基于生物信息学与系统药理学的斑蝥药理分子机制研究

Pharmacological Molecular Mechanism of Banmao(Mylabris) Based on Bioinformatics and System Pharmacology

目的:通过生物信息学和系统药理学方法、数据库和工具初步探讨斑蝥有效成分的药理作用的分子机制。方法:利用中药系统药理学分析平台(TCMSP)数据库获取斑蝥中有效成分及其有效成分的潜在靶标,并进一步获取这些靶标对应的疾病;运用网络可视化软件,构建斑蝥有效成分-靶点-疾病相互作用网络;借助DAVID工具进行斑蝥靶标群作用的生物学功能(GO分析)和信号通路的富集分析(KEGG分析),并运用OmicShare网络工具进行可视化;制作并分析斑蝥靶标的蛋白质相互作用(PPI)网络,将其GO分析结果可视化。结果:斑蝥主要相关疾病有癌症/肿瘤、炎症与感染、神经系统类、心血管类和代谢类;GO分析结果表明斑蝥主要通过类固醇激素介导的信号通路、腺苷酸环化酶调节G蛋白偶联受体信号通路、细胞增殖等作用发挥生物学功能;信号通路富集结果表明斑蝥主要作用蛋白与神经活性配体-受体相互作用、钙信号通路、PI3K-Akt信号通路等多途径发挥其药理作用;通过蛋白质相互作用,斑蝥靶标还可以影响来自RNA聚合酶Ⅱ启动子的转录起始、细胞内受体信号通路等生物学过程。结论:本研究结果与已有的斑蝥药理机制和应用是一致的,且更丰富。

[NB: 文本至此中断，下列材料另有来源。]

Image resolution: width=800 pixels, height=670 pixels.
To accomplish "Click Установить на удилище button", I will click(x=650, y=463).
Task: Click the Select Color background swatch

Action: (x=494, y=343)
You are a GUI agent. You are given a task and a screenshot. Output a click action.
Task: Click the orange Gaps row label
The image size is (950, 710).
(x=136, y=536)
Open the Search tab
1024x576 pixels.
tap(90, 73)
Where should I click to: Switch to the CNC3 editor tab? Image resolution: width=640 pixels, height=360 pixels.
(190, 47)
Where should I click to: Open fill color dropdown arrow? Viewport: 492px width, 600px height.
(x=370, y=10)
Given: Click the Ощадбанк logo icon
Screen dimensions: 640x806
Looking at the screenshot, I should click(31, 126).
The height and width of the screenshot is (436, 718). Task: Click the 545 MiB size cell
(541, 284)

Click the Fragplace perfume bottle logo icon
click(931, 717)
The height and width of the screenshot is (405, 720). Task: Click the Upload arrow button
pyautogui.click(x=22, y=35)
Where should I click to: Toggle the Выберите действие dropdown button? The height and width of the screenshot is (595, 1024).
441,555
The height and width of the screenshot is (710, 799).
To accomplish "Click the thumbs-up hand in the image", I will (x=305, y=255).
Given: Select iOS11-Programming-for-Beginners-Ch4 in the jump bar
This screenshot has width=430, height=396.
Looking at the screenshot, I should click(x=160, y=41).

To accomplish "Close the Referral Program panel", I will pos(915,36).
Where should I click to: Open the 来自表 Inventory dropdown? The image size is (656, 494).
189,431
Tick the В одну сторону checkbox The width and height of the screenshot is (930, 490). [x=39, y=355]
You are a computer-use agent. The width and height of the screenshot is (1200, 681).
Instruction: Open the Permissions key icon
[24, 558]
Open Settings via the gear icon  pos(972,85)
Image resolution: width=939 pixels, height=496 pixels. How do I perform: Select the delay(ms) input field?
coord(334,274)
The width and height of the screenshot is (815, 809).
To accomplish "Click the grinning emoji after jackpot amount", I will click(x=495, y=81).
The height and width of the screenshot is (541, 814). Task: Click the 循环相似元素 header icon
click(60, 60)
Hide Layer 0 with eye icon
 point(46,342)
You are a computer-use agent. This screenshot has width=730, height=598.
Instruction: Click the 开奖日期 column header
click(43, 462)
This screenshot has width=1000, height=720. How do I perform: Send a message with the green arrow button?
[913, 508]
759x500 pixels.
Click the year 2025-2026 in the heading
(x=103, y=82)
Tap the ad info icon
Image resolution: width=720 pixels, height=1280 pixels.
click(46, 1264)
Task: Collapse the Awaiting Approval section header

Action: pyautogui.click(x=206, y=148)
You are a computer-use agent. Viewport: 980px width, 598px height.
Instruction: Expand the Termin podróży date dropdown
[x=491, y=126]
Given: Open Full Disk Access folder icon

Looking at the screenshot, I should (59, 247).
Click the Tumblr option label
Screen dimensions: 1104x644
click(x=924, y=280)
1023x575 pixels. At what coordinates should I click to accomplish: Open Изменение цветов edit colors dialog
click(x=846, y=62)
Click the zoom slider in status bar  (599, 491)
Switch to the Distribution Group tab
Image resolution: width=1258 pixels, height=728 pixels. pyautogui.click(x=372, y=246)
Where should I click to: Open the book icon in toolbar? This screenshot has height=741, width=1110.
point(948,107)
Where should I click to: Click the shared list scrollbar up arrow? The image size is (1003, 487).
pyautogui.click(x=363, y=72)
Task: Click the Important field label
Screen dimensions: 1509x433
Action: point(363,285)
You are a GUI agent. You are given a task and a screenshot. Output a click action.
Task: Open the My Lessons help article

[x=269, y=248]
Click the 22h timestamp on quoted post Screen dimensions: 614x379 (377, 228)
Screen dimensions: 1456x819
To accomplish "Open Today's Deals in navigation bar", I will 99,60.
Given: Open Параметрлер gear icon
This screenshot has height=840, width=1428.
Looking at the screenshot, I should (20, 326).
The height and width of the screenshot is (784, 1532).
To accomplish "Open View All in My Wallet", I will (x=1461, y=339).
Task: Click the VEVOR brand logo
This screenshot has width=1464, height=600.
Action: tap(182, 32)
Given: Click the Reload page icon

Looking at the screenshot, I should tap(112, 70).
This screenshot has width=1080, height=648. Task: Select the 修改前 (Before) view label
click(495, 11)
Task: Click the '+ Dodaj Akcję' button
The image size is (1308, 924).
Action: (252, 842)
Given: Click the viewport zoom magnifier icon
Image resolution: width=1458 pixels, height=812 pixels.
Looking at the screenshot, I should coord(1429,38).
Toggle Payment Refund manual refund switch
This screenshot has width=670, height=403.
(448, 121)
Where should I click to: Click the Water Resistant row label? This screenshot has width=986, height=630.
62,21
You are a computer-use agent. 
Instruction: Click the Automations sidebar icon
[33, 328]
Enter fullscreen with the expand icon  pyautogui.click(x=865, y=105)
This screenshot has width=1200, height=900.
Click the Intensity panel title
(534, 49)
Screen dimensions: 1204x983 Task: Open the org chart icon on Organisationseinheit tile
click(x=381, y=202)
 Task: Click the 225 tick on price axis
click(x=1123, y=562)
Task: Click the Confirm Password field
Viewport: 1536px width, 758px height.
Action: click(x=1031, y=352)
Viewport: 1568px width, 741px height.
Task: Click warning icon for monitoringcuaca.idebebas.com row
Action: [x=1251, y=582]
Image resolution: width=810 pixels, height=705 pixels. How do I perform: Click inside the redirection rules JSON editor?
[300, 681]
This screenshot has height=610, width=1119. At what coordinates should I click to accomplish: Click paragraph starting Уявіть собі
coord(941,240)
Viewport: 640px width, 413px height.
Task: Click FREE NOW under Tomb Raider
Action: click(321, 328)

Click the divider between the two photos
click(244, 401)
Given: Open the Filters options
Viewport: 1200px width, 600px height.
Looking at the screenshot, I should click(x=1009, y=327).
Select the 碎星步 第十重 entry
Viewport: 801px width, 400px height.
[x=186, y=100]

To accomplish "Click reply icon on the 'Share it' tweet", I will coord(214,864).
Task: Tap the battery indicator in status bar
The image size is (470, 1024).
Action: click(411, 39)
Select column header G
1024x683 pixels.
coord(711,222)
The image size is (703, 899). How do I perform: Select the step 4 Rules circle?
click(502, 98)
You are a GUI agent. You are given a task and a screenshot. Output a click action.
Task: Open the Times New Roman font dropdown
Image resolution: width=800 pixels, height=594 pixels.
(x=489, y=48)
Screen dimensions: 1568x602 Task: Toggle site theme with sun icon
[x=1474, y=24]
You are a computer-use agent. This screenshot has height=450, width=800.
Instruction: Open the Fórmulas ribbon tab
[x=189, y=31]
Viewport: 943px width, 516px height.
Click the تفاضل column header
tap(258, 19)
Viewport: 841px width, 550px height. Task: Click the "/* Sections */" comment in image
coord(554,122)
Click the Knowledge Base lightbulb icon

这能为进一步揭示和完善斑蝥的分子药理作用机制、开发新药和发现可能的新用法等提供指导。

Objective: To preliminarily explore the molecular mechanism of the pharmacological action of Banmao(mylabris) active ingredients by a series of bioinformatics and systematic pharmacological methods,databases and tools. Methods: Potential targets of active ingredients and their active ingredients in Banmao(mylabris) were obtained from TCMSP database, and diseases corresponding to these targets were further acquired.The effective ingredients-target-disease interaction network of Banmao(mylabris) was constructed by using network visualization software. The biological functions of target groups of Banmao(mylabris)(GO analysis) and disease interaction network were performed by DAVID tools. KEGG analysis of signaling pathways, and visualization using OmicShare network tools;production and analysis of cantharidin target protein interaction(PPI) network,and visualization of GO analysis results. Results: Text mining results showed that related diseases of Banmao(mylabris) include neoplastic diseases, inflammation/infection, cardiovascular diseases, neurological diseases and metabolic diseases. GO analysis indicated that Banmao(mylabris) played a biological role mainly through steroid hormone-mediated signaling pathways, adenylate cyclase-modulating G-protein coupled receptor signaling pathway, cell proliferation, and so on. The signaling pathway(KEGG) enrichment results showed that main active proteins of Banmao(mylabris) were related to the pathways of neuroactive ligand-receptor interaction, calcium signaling pathway, small cell lung cancer, PI3 K-Akt signaling pathway, and so on. And through the PPI, Banmao(mylabris) should also influence biological process of transcription initiation from RNA polymerase Ⅱ promoter, intracellular receptor signaling pathway, and so on. Conclusion: These results were accordance with the reported literature, and more sufficiently. These should be a guidance for further reveal the pharmacological molecular mechanism of Banmao(mylabris), new drug developing, and possibly new therapy.